Caprese salad is a rather simple preparation that doesn’t demand much in the way of cooking technique, but does require great ingredients and restraint. I was particularly impressed with the housemade fresh mozzarella. It tastes of fresh milk and possesses a positive brininess that makes sure it doesn’t get lost on the plate. The cheese is slightly warm, indicating it’s recently made and never chilled, something I’ve only experienced in Manhattan. It’s a revelation of sorts, because refrigeration irreparably changes the texture and structure of the new cheese.
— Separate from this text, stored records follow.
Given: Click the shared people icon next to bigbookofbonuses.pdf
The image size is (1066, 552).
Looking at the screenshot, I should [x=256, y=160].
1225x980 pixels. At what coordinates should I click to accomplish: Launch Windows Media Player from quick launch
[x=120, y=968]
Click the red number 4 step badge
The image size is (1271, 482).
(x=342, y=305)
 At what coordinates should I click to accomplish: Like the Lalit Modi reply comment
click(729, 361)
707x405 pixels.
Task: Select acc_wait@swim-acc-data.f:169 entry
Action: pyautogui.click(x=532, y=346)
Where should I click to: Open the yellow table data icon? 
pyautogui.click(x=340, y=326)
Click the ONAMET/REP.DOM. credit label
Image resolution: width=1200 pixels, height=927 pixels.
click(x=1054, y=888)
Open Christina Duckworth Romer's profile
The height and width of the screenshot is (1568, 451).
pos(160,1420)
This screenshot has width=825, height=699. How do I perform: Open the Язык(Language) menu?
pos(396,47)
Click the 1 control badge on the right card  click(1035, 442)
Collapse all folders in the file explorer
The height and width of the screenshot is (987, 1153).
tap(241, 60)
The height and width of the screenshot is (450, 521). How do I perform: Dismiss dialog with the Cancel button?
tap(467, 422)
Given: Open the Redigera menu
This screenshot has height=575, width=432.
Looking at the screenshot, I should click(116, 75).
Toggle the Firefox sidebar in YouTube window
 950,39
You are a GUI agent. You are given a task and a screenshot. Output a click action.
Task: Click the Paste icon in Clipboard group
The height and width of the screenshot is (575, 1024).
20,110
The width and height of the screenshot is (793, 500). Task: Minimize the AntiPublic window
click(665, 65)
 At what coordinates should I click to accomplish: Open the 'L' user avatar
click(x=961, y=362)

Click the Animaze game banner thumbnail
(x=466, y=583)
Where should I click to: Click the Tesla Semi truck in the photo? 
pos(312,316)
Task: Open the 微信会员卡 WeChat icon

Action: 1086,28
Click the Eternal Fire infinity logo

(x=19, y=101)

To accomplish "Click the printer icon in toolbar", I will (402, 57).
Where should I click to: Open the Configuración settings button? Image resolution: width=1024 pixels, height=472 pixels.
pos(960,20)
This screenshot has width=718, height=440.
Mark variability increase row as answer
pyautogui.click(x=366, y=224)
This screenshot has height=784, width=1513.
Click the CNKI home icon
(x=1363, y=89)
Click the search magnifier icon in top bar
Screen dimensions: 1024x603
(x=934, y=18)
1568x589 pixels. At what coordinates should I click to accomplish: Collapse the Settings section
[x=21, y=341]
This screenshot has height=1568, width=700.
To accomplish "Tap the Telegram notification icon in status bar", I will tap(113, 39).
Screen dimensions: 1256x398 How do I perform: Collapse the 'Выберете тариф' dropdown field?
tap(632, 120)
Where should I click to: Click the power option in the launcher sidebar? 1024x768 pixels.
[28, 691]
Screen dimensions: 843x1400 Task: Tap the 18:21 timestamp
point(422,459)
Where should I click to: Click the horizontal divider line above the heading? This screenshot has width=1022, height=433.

As we were just shy of local tomato season, I was pleased to see kitchen chose to pair the cheese with meaty heirloom and grape tomatoes, which help tomato aficionados survive until August. The finished plate is lightly dressed with a few drops of olive oil and balsamic vinegar, a sprinkle of fresh basil, and pyramids of crunchy salt.
Freshly made pasta occupies much of the menu. Cacio e pepe, by nature, is a simple dish of black pepper and cheese, so it’s best not to overthink it. While we encountered a decent rendition, I found it to be a little overseasoned, as if the sauce built from the cooking water was too aggressively salted or overly reduced. The potato gnocchi, which isn’t quite as light as we’re used to, is submerged in garnet sauce packed with jammy tomato flavor, sharing the bowl with near equal amounts of fresh mozzarella curds.
Entrees are nicely portioned and well composed. The veal marsala is smothered under a luxuriously glossy brown sauce that’s studded with Flat 12 mushrooms and set atop a pile of decadent mashed potatoes. Halibut is browned well, forming a pleasing crust, and paired with a toothsome risotto, studded with barely cooked, summer sweet corn for a nice textural feature. Duck L’orange features more of the kitchen’s mastery of the Maillard reaction, without overshooting my requested medium rare. Raw fennel and supremed oranges keep things light and fresh, while a base of polenta provides a sturdy foundation.
The bar follows suit with a solid collection of offerings. House cocktails showcase the classics. The Vieux Carre is silky smooth, offset by a jet black cherry and a touch of bitters pooled in the belly of the martini glass. Taps feature mostly craft beer, heavy on local favorites from Hamburg, Community Beer Works, and Big Ditch. The wine list is fairly compact with most bottles under $30, and $15 for select bottles on Wednesdays. We selected a French rosé that was light, refreshing, and a perfect complement for most of the menu.
Chocolate ganache; Viex Carre
As the concept of chef-driven cuisine continues to evolve, Chef Murtha’s Carte Blanche stands as strong evidence to support it.
Jeff Biesinger is Spree's fine dining reviewer.